>> BEGIN RECORDS SHOWN

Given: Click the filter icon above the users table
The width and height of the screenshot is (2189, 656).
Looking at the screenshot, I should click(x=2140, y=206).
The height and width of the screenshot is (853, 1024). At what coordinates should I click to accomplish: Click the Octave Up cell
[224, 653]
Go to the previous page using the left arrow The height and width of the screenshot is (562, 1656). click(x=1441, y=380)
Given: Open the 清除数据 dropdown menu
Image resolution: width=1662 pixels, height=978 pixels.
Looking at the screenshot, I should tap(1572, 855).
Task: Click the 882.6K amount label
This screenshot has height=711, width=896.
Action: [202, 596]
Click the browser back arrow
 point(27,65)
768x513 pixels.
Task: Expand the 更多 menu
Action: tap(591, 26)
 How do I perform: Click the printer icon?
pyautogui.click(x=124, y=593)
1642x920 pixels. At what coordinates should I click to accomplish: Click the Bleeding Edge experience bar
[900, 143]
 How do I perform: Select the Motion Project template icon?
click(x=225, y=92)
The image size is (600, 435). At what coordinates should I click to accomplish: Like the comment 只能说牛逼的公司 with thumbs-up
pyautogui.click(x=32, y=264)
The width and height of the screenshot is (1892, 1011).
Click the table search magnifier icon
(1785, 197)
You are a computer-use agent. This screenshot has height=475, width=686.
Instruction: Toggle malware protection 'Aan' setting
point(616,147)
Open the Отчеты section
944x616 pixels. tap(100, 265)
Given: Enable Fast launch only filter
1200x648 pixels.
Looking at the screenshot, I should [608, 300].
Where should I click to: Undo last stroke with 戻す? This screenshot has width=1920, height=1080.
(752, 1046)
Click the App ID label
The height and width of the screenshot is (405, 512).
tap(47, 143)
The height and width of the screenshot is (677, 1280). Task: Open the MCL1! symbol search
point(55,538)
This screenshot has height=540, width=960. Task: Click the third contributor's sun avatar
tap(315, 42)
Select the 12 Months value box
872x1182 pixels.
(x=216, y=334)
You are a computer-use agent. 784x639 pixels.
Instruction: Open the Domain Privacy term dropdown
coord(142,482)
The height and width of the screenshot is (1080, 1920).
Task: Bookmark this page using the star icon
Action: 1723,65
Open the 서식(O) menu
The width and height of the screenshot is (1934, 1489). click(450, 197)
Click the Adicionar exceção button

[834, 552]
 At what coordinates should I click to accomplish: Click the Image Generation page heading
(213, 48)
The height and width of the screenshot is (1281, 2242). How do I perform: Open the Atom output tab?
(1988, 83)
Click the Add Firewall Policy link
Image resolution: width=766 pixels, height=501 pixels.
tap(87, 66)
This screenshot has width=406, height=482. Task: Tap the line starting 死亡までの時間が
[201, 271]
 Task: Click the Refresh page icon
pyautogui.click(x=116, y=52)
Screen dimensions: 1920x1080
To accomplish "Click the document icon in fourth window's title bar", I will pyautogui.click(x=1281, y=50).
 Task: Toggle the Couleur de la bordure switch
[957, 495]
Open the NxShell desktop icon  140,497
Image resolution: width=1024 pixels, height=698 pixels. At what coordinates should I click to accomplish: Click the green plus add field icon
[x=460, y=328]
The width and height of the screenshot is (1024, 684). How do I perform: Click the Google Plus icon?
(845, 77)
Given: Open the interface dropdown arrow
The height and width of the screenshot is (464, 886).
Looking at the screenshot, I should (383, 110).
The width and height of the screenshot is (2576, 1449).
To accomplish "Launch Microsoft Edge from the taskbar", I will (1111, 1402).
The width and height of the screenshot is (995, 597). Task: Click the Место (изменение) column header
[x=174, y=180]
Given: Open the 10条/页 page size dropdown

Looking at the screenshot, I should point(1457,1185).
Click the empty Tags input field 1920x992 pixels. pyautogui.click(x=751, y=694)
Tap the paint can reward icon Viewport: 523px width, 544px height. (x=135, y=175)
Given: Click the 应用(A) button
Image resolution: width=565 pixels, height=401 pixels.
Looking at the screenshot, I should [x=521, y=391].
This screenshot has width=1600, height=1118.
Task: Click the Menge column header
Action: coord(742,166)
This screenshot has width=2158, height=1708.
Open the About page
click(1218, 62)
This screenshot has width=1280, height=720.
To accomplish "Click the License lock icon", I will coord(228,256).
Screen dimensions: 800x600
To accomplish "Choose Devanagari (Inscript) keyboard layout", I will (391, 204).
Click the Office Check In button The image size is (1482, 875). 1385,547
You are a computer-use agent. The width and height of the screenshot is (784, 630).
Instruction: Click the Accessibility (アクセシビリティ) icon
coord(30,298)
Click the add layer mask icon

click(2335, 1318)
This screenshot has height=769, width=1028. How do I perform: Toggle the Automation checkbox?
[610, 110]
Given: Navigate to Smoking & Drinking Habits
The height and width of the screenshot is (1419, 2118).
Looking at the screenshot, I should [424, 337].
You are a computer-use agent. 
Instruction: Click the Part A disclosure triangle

>> END RECORDS SHOWN

JOB: Please extract the data above from the line with "Click the browser back arrow" to the line with "(752, 1046)", copying those lines verbatim.

WORKED SOLUTION:
Click the browser back arrow
 point(27,65)
768x513 pixels.
Task: Expand the 更多 menu
Action: tap(591, 26)
 How do I perform: Click the printer icon?
pyautogui.click(x=124, y=593)
1642x920 pixels. At what coordinates should I click to accomplish: Click the Bleeding Edge experience bar
[900, 143]
 How do I perform: Select the Motion Project template icon?
click(x=225, y=92)
The image size is (600, 435). At what coordinates should I click to accomplish: Like the comment 只能说牛逼的公司 with thumbs-up
pyautogui.click(x=32, y=264)
The width and height of the screenshot is (1892, 1011).
Click the table search magnifier icon
(1785, 197)
You are a computer-use agent. This screenshot has height=475, width=686.
Instruction: Toggle malware protection 'Aan' setting
point(616,147)
Open the Отчеты section
944x616 pixels. tap(100, 265)
Given: Enable Fast launch only filter
1200x648 pixels.
Looking at the screenshot, I should [608, 300].
Where should I click to: Undo last stroke with 戻す? This screenshot has width=1920, height=1080.
(752, 1046)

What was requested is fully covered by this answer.